Parlant de ma déromantisation et de mon goût pour les langages codés de l'informatique, je tenterai un rapprochement avec mon intérêt légendaire pour les livres qui traitent de gastronomie et par extension pour les bons livres de recettes. Quand on aime bien manger, me direz-vous, ceci explique cela.

Trois des plus célèbres livres de cuisine ont été écrits au début du 19e siècle :

  • Alexandre Balthazar Laurent Grimod de La Reynière, Manuel des amphytrions
  • Jean Anthelme Brillat-Savarin, Physiologie du goût
  • Alexandre Dumas, Grand Dictionnaire de cuisine

Ils ont été lus et relus, cités, commentés, annotés, critiqués de long en large, édités et réédités en milliers d'exemplaires et on peut encore les trouver en librairie si on cherche un peu.

Au moment de sa publication chez Boréal, en 1994, j'ai tout de suite acheté les Pinardises, recettes et propos culinaires de Daniel Pinard, préfacé par Josée Blanchette. Depuis ce temps, ce précieux bouquin a toujours été pour moi, côté cuisine, une manière de livre de chevet.

Bien des écrivains sont jaloux des livres de cuisine. Rêvent d'être lus comme ces objets de plaisir que sont les écrits gastronomiques. Plaisir pour soi. Ou pour nourrir, gâter ou impressionner la famille, les amis, les invités. On allume les fourneaux, on prépare des bons mets. Miam.

Les livres de cuisine et autres manuels traitant des arts culinaires sont des livres pédagogiques. Ils impliquent la sensibilité du lecteur. Parce que liés à des activités, ce sont des livres actifs qui demandent plus que d'être lus. Ils demandent de faire/pratiquer et de les accompagner d'actions.

Je prendrai comme exemple la recette de « Crêpes miel-citron » de Daniel Pinard :

250 ml (1 t.) de miel doux
le jus d'un citron
le zeste de l'agrume prélevé à l'économe et détaillé en fines juliennes
2 ou 3 noix de beurre doux

Une sauce sublime qui se prépare en moins de temps qu'il n'en faut pour l'écrire. Vos crêpes sont prêtes. Vous les avez roulées en ficelles. Vous les arrosez de ce mélange que vous aurez tout simplement mené à ébullition dans une petite casserole. Résultat : des crêpes qui ont tout pour vous plaire et qui vous ressemblent : douces surtout, parfois un peu amères.

N'est-ce-pas ?

L'achat du livre et sa lecture fait partie d'un projet qui doit aboutir à la fabrication d'un objet important pour notre vie quotidienne. Nous demandons à ces livres de contrôler nos actions. Ils sont donc écrits à la deuxième personne [ce cher vous] et usent abondamment d'impératifs. Pour cela, il offrent un intérêt certain au plan grammatical. Et pour qui s'intéresse à la théorie du récit, ce n'est que du bon miel.

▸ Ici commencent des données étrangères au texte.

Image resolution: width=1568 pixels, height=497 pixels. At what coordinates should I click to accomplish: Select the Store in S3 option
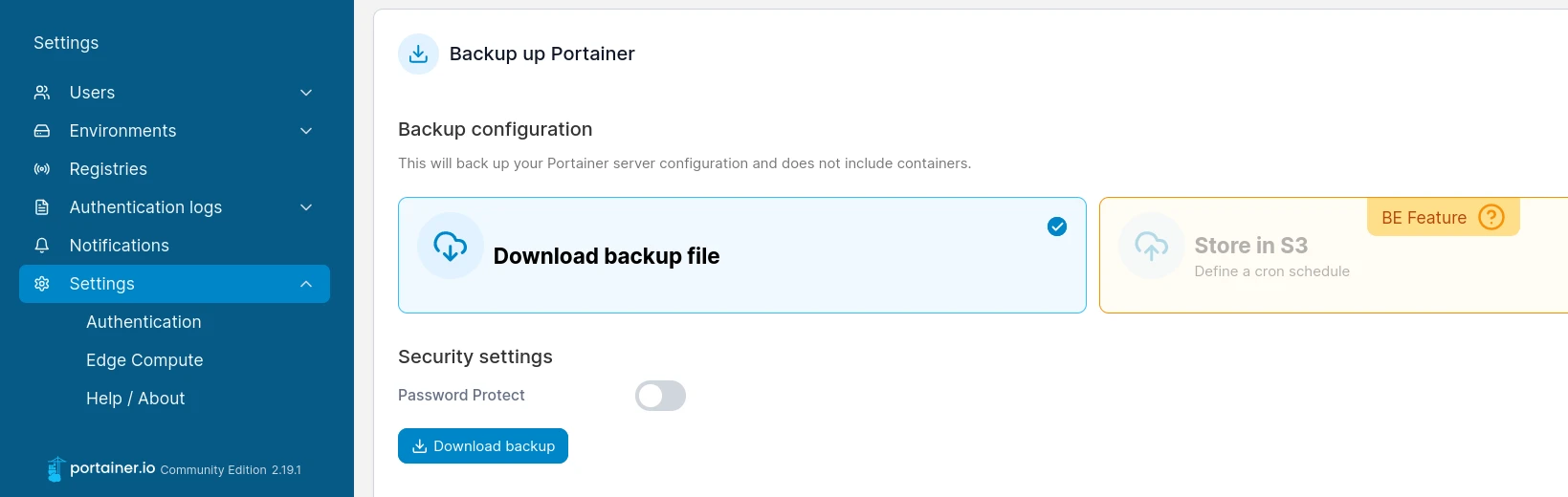click(1330, 256)
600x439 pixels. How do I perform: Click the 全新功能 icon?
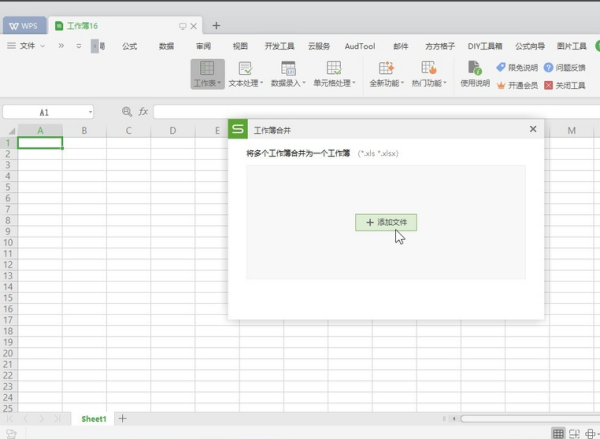point(385,68)
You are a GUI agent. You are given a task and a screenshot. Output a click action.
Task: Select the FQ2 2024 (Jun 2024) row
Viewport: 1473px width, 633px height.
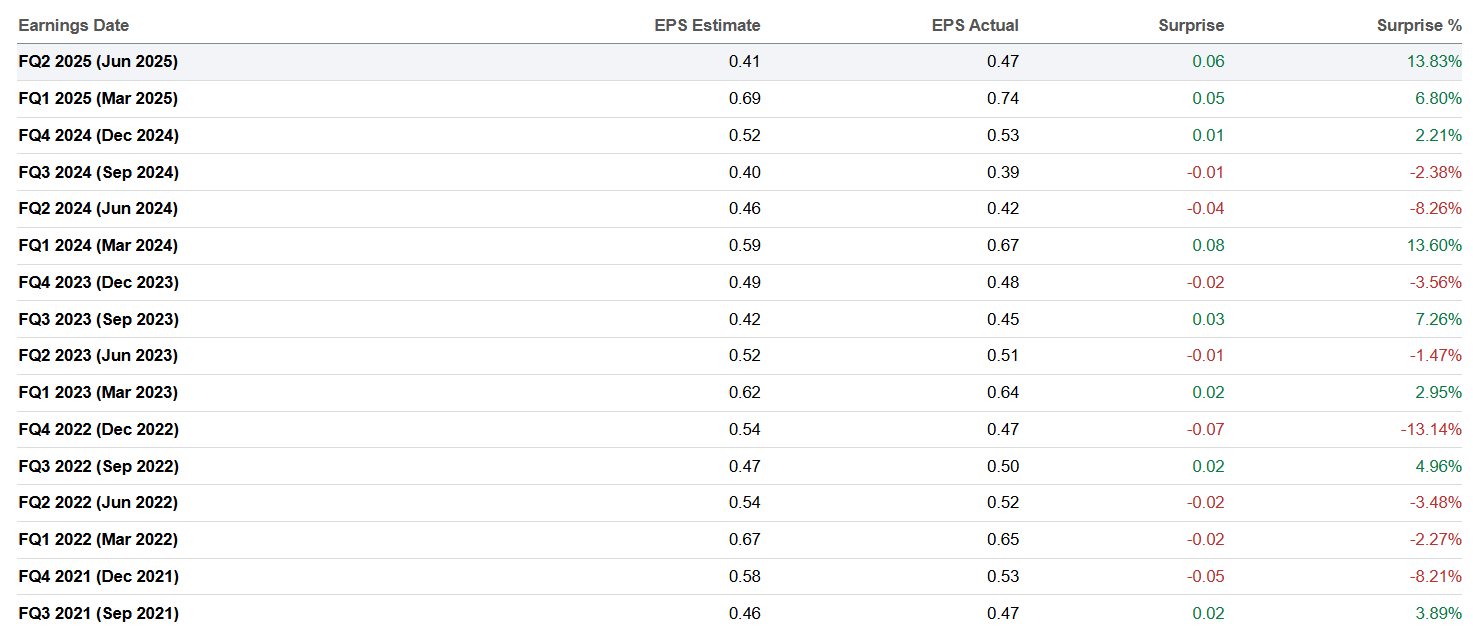point(98,208)
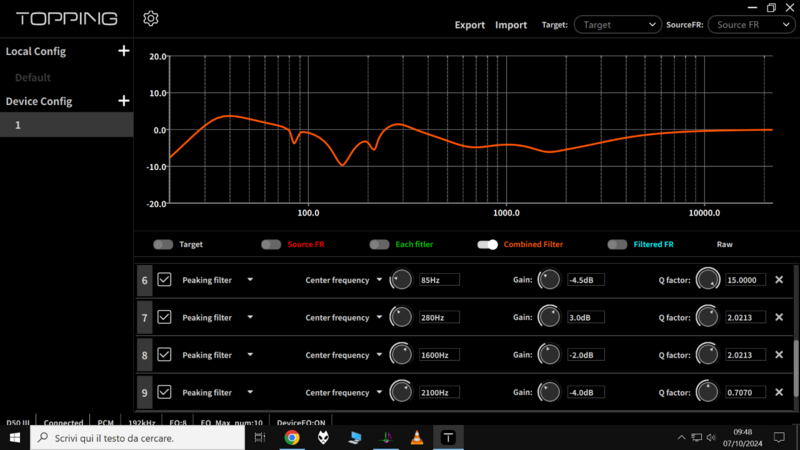Select the Default local config
Viewport: 800px width, 450px height.
pyautogui.click(x=33, y=77)
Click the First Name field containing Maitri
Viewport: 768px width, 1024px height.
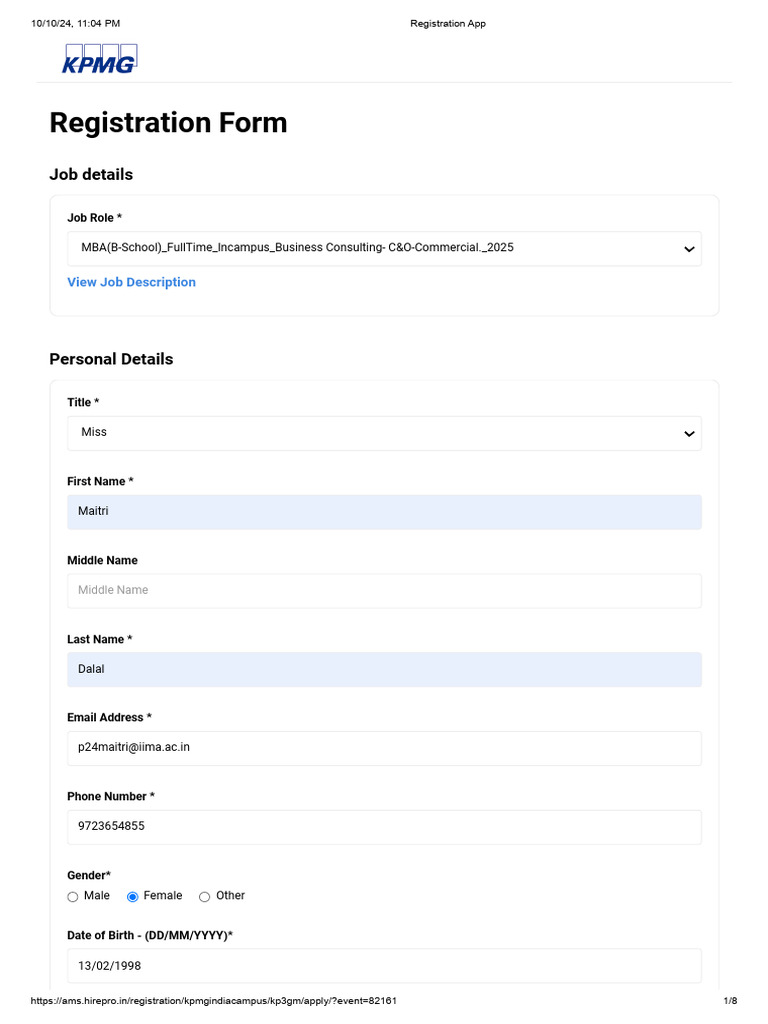click(384, 512)
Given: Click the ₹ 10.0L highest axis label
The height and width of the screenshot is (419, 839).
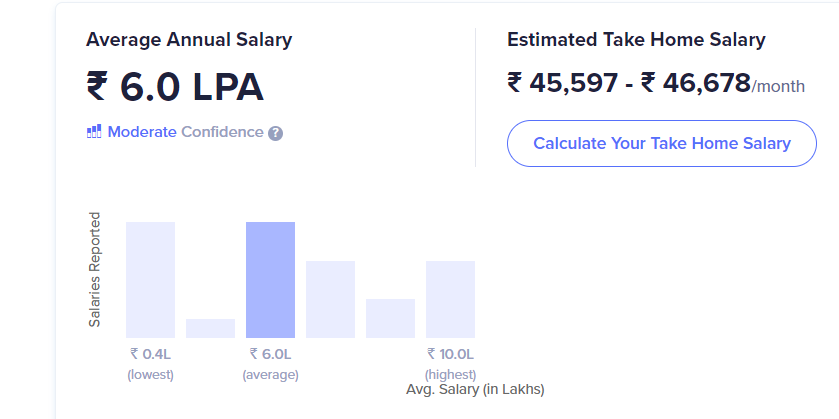Looking at the screenshot, I should tap(450, 354).
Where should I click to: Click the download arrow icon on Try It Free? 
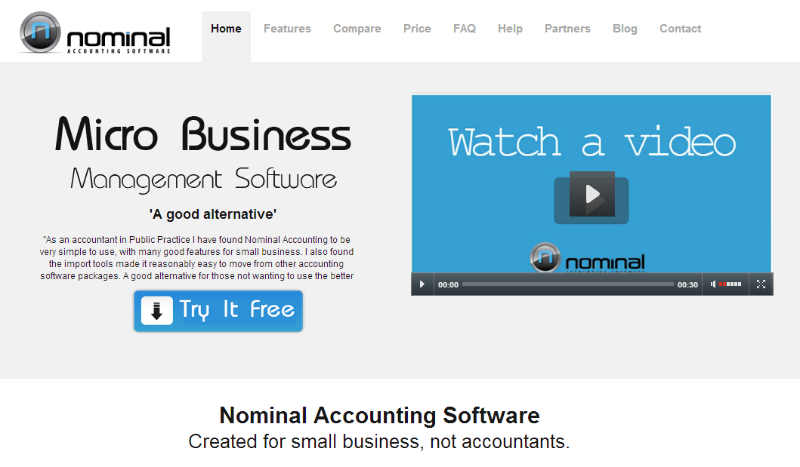click(x=157, y=310)
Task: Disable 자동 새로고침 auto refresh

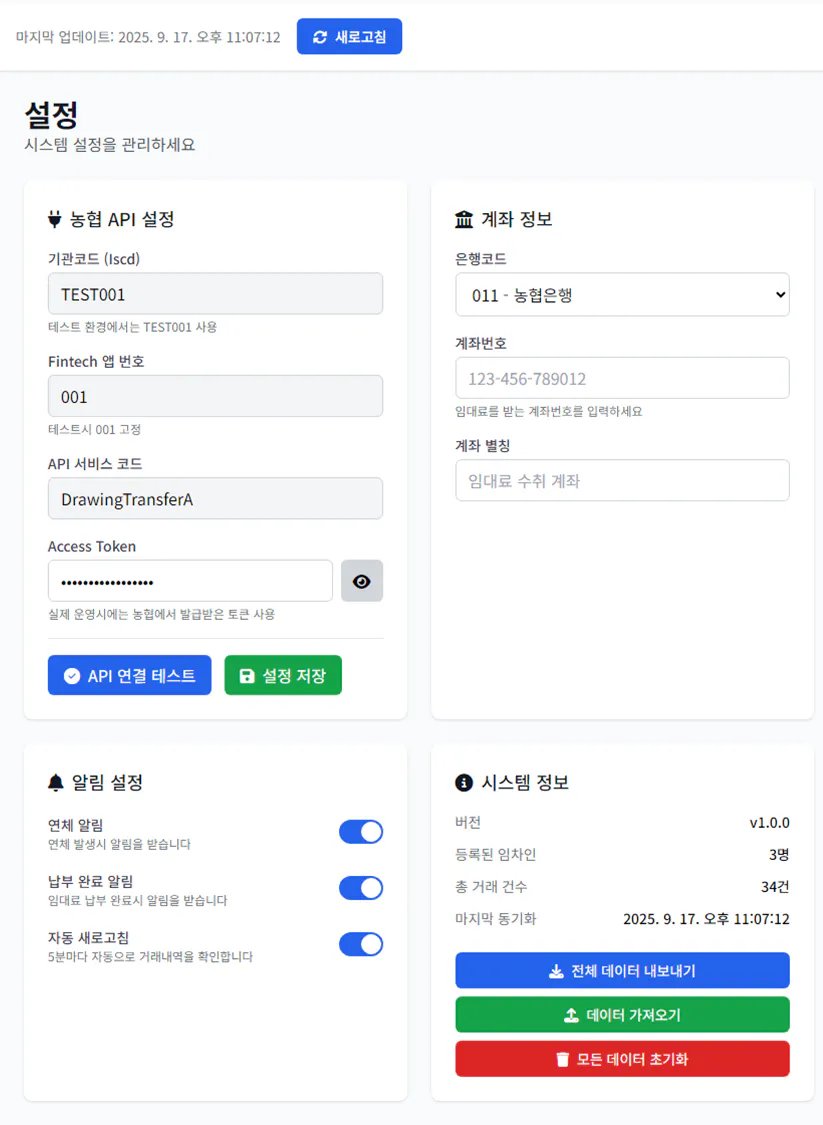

La littérature est toujours prise à l'intérieur d'un projet qui arrivera à quelque chose de quotidien. Quand nous lisons un livre ou que nous écrivons, il y a une activité cachée. Derrière. Ce sont les aspects actifs de la littérature. L'écrivain veut nous faire réaliser des actions, collaborer à ce qu'il fait. Et avec le roman, le lecteur exécutera de façon imaginaire les activités décrites.

Les romans, vous choisissez les meilleurs, bien mûrs. Vous les lisez attentivement. Si vous n'avez pas lu la critique, tant mieux. Tranchez-les vous-mêmes en fines lamelles. Laissez mariner plusieurs jours dans un vin fou. Rouge. Épongez. Une fois que vous avez allumé le feu, vous saisissez sans tergiverser la queue de la casserole. Laissez parler à votre tour votre curiosité, votre goût et votre imagination. J'envie d'avance votre plaisir.